Guide to the options of PTCLM

There are three types of options to PTCLM1: required, configure/run-time, and dataset generation options. The three required options are the three settings that MUST be specified for PTCLM to work at all. The other settings have default values that will default to something useful. The configure/run-time options control how the simulation will be setup and run. The dataset generation options control the generation of datasets needed when PTCLM is run. Most options use a double dash "--" "longname" such as "--list", but the most common options also have a short-name with a single dash (such as -m instead of --machine).

The required options to PTCLM are: inputdata directory (-d), machine (-m) and site-name (-s). Inputdata directory is the directory where you have the CESM inputdata files, you need to have write access to this directory, so if you are running on a machine that you do NOT have write access to the standard inputdata location (such as NCAR bluefire or ORNL jaguar) you need to link the standard files to a location you do have control over.
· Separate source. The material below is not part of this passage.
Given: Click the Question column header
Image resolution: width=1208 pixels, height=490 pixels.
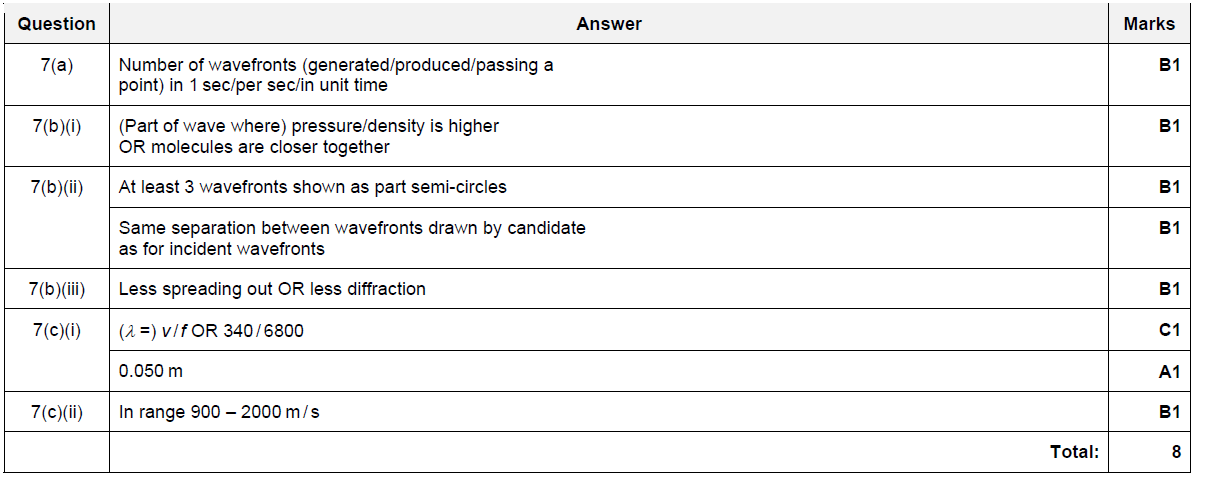Looking at the screenshot, I should pyautogui.click(x=57, y=24).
We recommend using the scripts/link_dirtree tool to do that. "machine" is the scripts name for the machine/compiler you will be using for your case. And finally site-name is the name of the site that you want to run for. Site-name can either be a valid CLM_PT1_NAME supported dataset name or a Fluxnet site name from the list of sites you are running on (see the --sitegroupname for more information about the site lists).
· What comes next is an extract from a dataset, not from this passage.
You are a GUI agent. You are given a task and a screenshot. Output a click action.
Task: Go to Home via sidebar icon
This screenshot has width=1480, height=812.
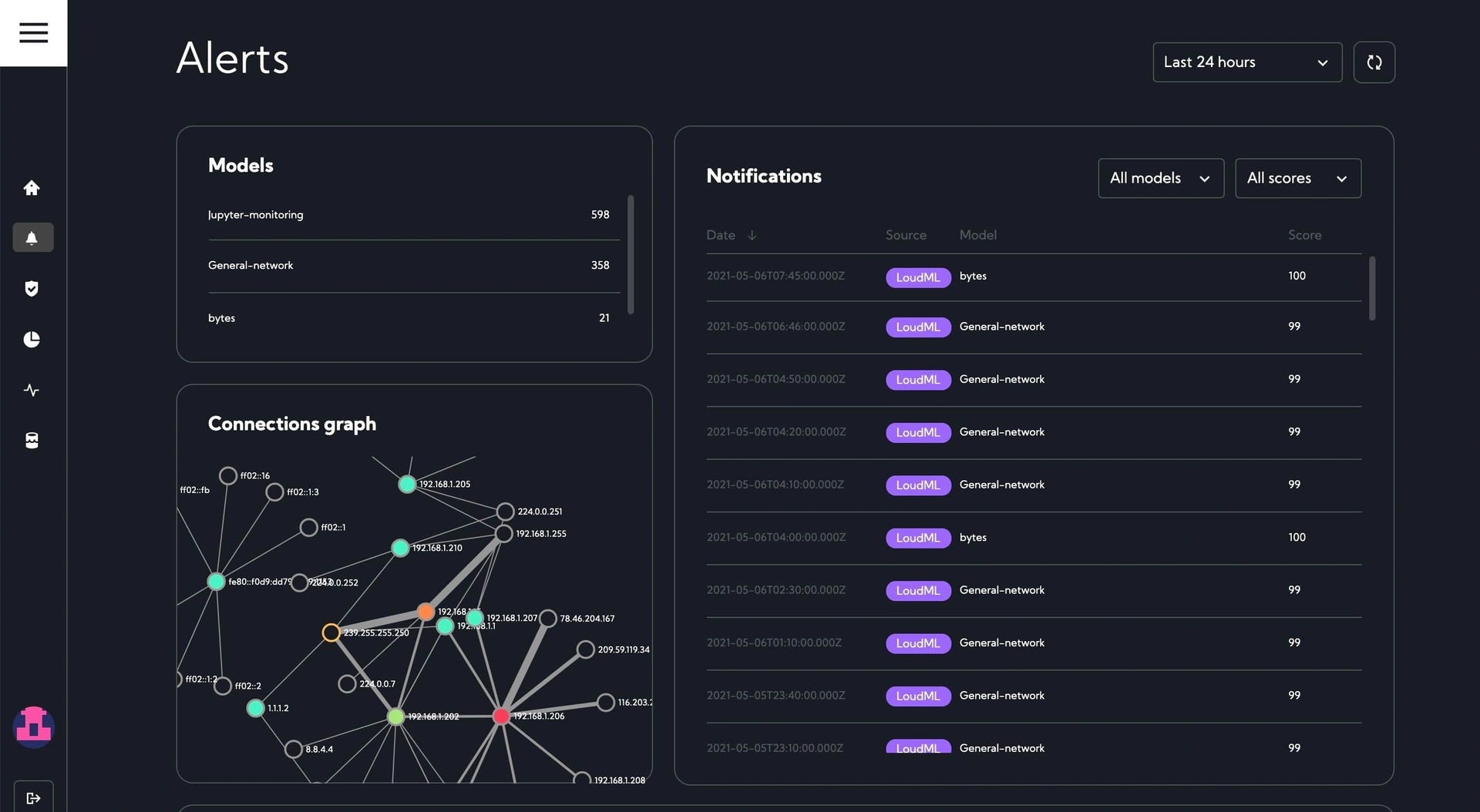(x=32, y=187)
After PTCLM is run a case directory where you can then configure, build and run your CESM case as normal. It also creates a README.PTCLM in that directory that documents the commandline options to PTCLM that were used to create it.

After "help" the "list" option is one of the most useful options for getting help on using PTCLM. This option gives you information about some of the other options to PTCLM. To get a list of the machine, sites, and compsets that can be used for PTCLM use the "--list" option as follows.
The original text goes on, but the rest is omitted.